Outro dado que merece ser destacado no relatório da MRG é que "a marginalização econômica que sofrem certos grupos (...) levaram a uma crescente tendência à perseguição das minorias religiosas na maioria dos países da Europa Ocidental e da América do Norte". Se trouxermos esta afirmação para a realidade histórica do país, percebemos que fica fácil “fazer a ficha cair”. O Brasil, colonizado por portugueses e considerado hegemonicamente cristão, ao importar, em meados século XIX, imigrantes europeus e asiáticos como trabalhadores assalariados em detrimento dos descendentes de africanos, recém libertos pela Abolição da Escravatura, realizou uma política pública de “embranquecimento”. Isso significa dizer que para o trabalho escravo o africano serviu - e o seu tráfico foi uma das maiores fontes de renda da Coroa Portuguesa, por séculos. Mas, para o trabalho assalariado, com dignidade e reconhecimento, foram trazidos outros povos – italianos, alemães, poloneses, japoneses. 

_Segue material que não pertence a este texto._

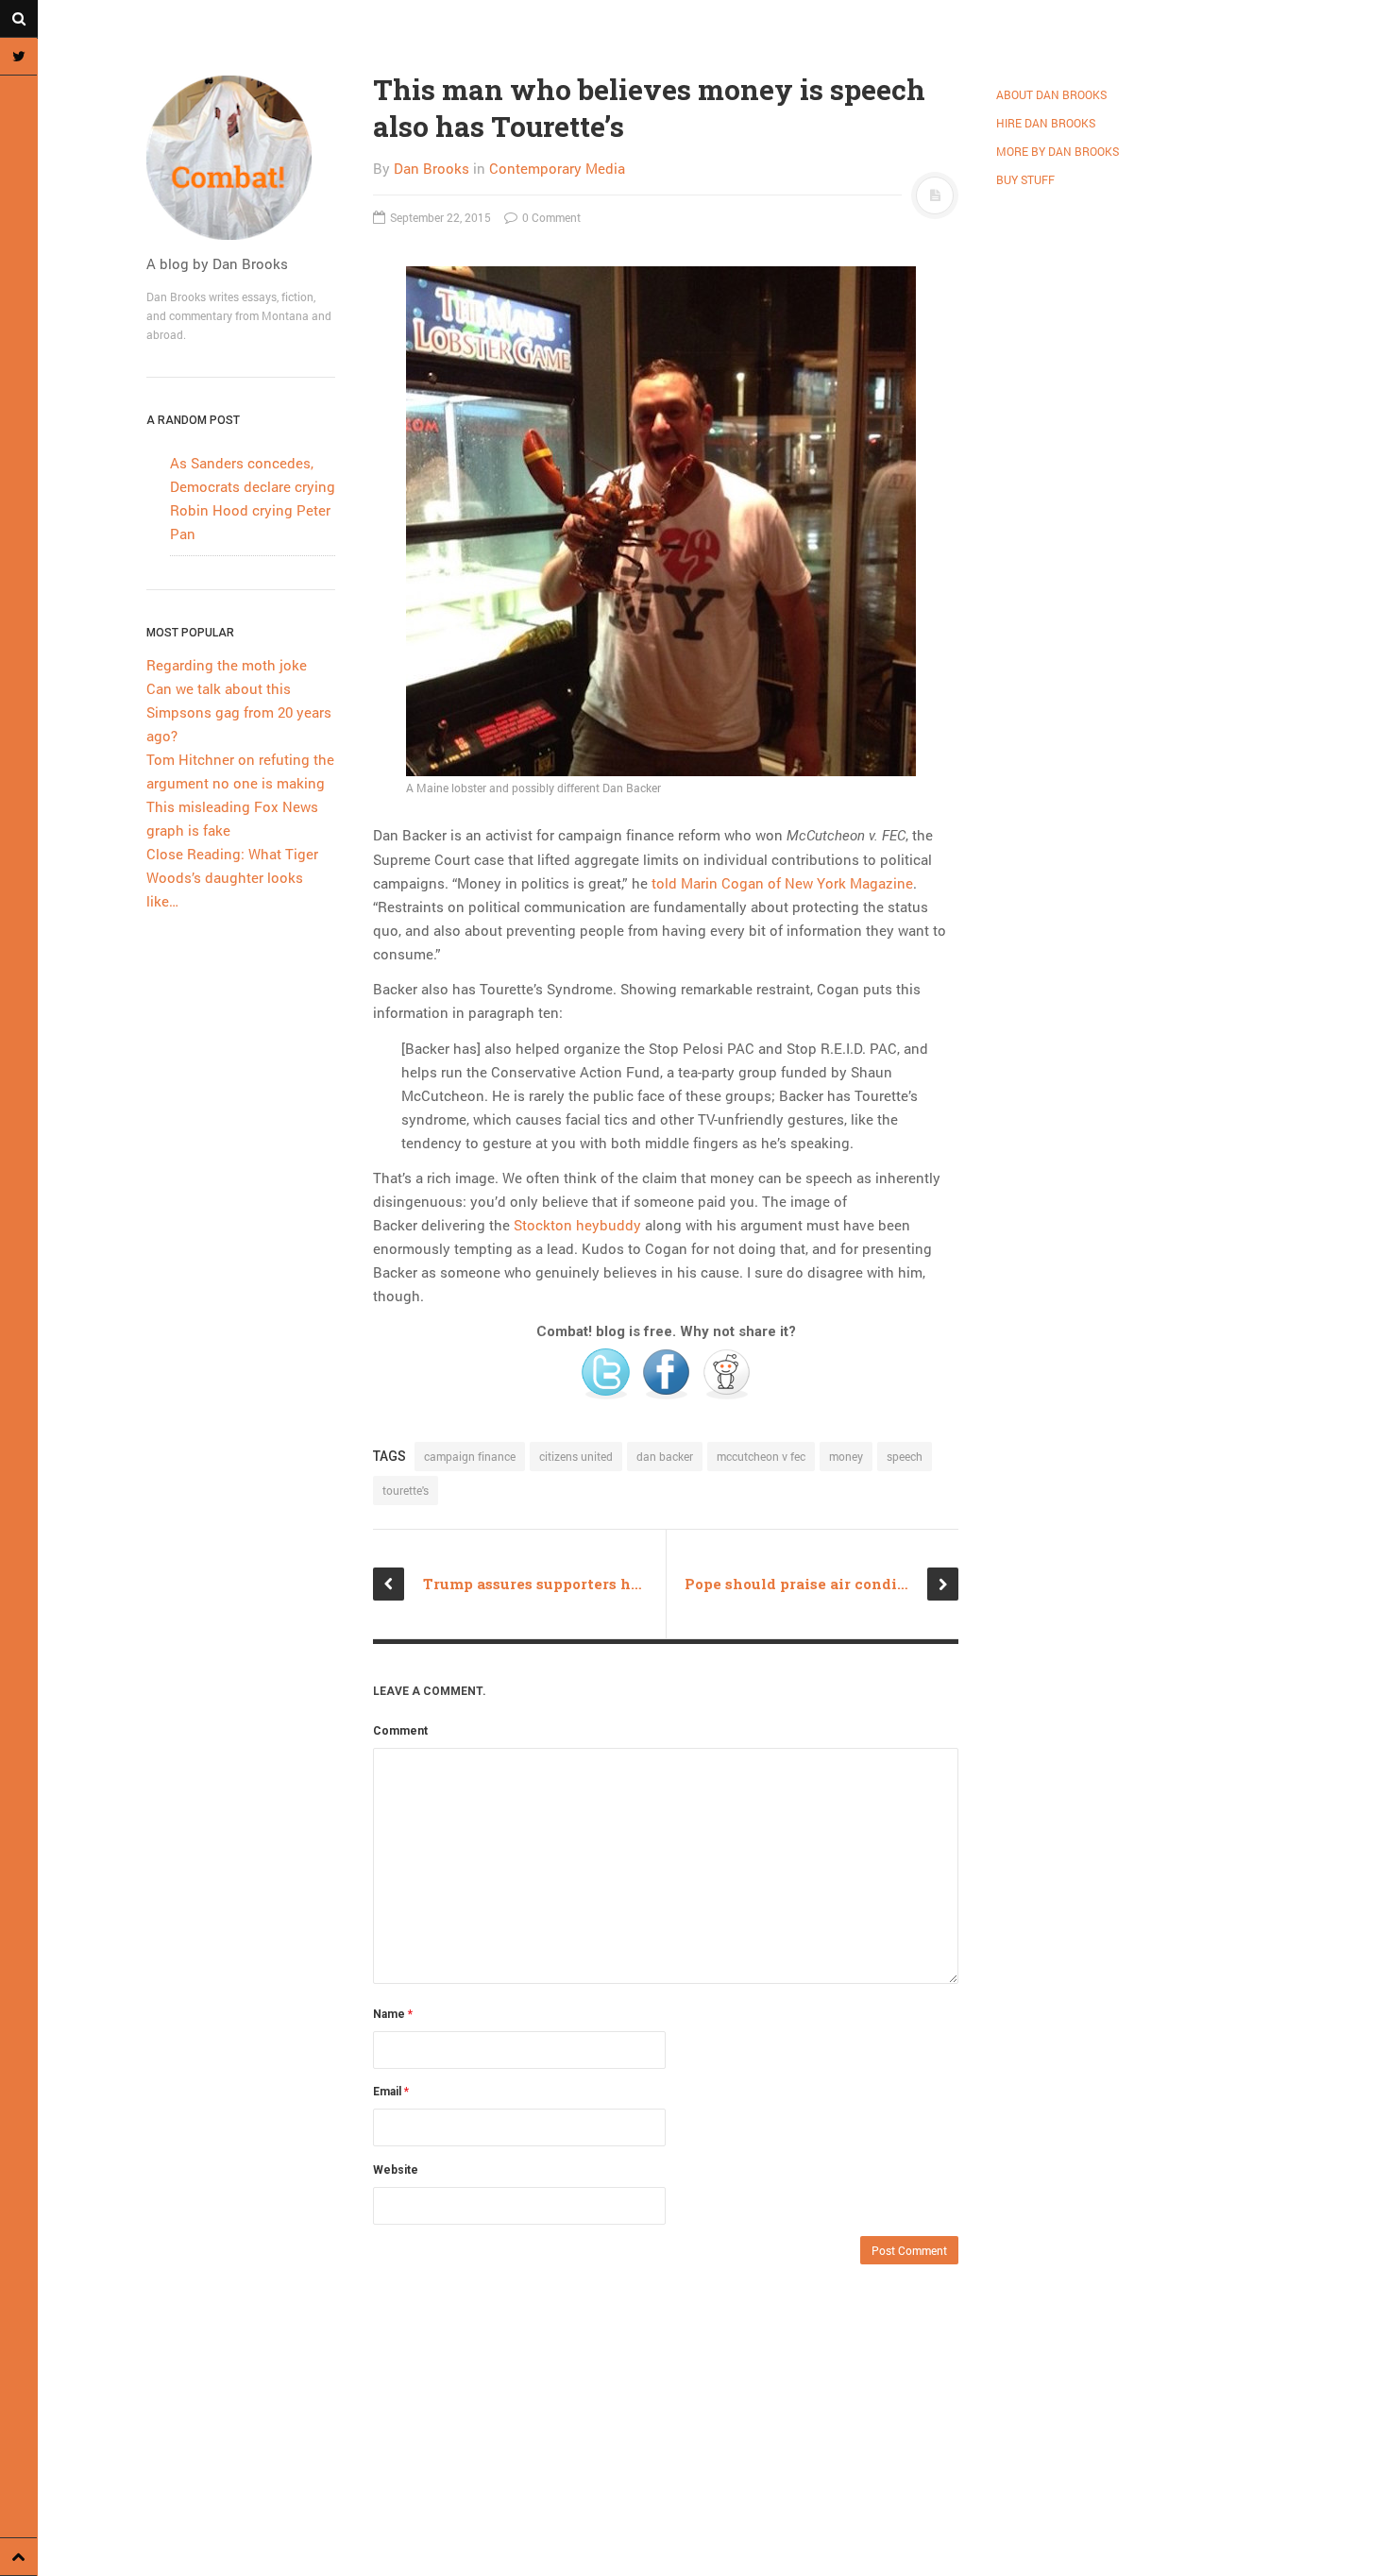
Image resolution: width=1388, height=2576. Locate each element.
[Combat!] (240, 158)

O processo de dominação formulado pelos colonizadores - brancos, cristãos, europeus - incutiu na sociedade o entendimento que os negros e índios eram sujos, indolentes, trapaceiros e que praticavam rituais demoníacos, além de representarem um risco a mais por serem a maioria da população. Os imigrantes inegavelmente contribuíram para o enriquecimento da nossa diversidade, mas chegaram aqui em condições privilegiadas em relação aos africanos e, de certa forma, serviram para dar uma “clareadinha” no povo brasileiro, além de ajudarem a consolidar os padrões eurocêntricos de vários governos (já) republicanos. Desde o Império, os governantes tinham o objetivo essencial de aniquilar as identidades culturais, étnicas e religiosas trazidas pelos negros da África e perpetuada por seus descendentes, como forma de resistência. O mesmo processo, guardadas as devidas especificidades históricas e culturais, aconteceu com os índios e mais tarde com ciganos e outros grupos minoritários. 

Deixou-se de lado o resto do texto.